Il volontariato d’impresa è una pratica «sempre più diffusa a livello internazionale» e, da alcuni anni, è promossa con successo anche nel nostro Paese. Lo dice la ricerca realizzata nel 2023 da Fondazione Terzjus in collaborazione con Unioncamere: il volontariato d’impresa «non è un fenomeno residuale nel tessuto economico del Paese, dal momento che coinvolge direttamente circa il 31% delle imprese medio-grandi» (si veda il terzo rapporto dell’Osservatorio Sodalitas sulla sostenibilità sociale d’impresa).
Tale report dell’Osservatorio Sodalitas evidenzia che il Terzo settore nel nostro Paese è «in continua espansione»: il valore economico nel 2022 è stato stimato intorno agli 84 miliardi di euro.

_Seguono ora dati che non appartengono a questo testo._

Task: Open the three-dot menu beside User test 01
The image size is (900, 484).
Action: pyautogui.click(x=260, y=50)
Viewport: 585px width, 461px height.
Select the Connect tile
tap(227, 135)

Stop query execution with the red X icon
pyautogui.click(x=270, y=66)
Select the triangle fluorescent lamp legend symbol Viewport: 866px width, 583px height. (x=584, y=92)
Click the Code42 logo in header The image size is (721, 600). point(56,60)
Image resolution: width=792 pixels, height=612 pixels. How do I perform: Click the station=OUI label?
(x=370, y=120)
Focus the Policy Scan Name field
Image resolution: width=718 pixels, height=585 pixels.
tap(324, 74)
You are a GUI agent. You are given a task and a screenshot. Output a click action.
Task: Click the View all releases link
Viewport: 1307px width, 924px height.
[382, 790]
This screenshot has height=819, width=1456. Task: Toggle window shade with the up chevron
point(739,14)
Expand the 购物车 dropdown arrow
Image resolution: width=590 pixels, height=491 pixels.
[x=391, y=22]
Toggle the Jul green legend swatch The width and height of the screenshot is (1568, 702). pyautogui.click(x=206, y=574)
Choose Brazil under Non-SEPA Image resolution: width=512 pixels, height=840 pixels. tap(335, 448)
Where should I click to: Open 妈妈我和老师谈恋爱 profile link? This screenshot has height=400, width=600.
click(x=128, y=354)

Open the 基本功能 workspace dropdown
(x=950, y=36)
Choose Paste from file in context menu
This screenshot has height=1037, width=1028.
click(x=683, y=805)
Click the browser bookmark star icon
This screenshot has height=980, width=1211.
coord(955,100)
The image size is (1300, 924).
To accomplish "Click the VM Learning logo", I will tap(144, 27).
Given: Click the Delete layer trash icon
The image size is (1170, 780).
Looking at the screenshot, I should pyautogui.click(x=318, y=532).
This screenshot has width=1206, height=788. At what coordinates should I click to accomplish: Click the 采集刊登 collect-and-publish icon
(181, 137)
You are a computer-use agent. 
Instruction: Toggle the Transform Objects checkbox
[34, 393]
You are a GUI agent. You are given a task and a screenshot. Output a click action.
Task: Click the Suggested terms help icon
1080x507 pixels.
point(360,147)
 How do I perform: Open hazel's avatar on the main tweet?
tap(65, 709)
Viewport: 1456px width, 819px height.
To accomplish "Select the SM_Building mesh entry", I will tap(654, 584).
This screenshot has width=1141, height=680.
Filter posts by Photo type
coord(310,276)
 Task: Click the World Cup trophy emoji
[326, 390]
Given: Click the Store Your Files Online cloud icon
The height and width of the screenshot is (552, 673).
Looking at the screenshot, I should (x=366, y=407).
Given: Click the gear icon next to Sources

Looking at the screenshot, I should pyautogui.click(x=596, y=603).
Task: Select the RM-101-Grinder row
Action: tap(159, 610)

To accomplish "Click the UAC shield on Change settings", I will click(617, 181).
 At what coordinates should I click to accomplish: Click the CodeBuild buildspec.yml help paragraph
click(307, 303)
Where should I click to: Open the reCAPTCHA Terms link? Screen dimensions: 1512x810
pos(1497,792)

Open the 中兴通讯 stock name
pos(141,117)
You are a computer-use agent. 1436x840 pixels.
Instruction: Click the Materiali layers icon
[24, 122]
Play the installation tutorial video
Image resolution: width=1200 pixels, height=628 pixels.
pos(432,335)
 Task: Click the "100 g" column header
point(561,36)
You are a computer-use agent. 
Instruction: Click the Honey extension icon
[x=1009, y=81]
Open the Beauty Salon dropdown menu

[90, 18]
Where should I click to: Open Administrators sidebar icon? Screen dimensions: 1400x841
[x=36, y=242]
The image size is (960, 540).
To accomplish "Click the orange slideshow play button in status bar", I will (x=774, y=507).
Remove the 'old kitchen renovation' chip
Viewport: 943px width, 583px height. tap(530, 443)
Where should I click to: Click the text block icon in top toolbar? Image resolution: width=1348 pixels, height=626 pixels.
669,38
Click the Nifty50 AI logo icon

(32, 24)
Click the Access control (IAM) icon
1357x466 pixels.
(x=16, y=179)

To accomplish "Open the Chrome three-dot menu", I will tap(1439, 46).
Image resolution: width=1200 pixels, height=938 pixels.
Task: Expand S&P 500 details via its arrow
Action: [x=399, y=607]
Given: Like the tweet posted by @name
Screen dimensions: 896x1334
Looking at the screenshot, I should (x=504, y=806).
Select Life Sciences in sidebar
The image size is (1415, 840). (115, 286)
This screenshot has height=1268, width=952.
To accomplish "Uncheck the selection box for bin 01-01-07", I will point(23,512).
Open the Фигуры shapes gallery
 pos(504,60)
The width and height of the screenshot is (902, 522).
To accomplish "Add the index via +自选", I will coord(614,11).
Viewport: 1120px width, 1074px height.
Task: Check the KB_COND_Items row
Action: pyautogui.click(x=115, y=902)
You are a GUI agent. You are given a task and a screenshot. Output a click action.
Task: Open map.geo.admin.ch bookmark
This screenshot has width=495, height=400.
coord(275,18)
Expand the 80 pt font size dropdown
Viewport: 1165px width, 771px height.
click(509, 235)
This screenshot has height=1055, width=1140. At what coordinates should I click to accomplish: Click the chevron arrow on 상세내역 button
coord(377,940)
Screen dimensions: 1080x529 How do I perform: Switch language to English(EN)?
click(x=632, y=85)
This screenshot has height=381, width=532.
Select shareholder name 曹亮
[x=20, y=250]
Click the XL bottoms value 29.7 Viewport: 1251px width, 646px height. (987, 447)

Anche l’Istat, che dal 2015 ha avviato il Censimento permanente delle istituzioni non profit, certifica la vitalità del contesto: e questo vale tanto per il numero di organizzazioni («cresciute del 20% rispetto al 2011») sia per il numero di persone impegnate che per il valore dei mezzi economici disponibili.
Allo stesso tempo, invece, il volontariato tradizionale, che è essenziale per le organizzazioni non profit, pare stia attraversando un periodo di difficoltà. Il dato più evidente emerge dalle due rilevazioni del Censimento permanente delle istituzioni non profit effettuate dall’Istat nel 2015 e nel 2021: si registra un calo (meno 15,7%) del numero dei volontari italiani, secondo una tendenza osservata in generale nell’ultimo decennio. E tuttavia, pur dentro questo scenario di difficoltà delle forme di volontariato tradizionale, se ne stanno affermando altre che «rispondono a questo calo, come il volontariato d’impresa promosso dalle aziende attraverso i propri dipendenti in orario di lavoro».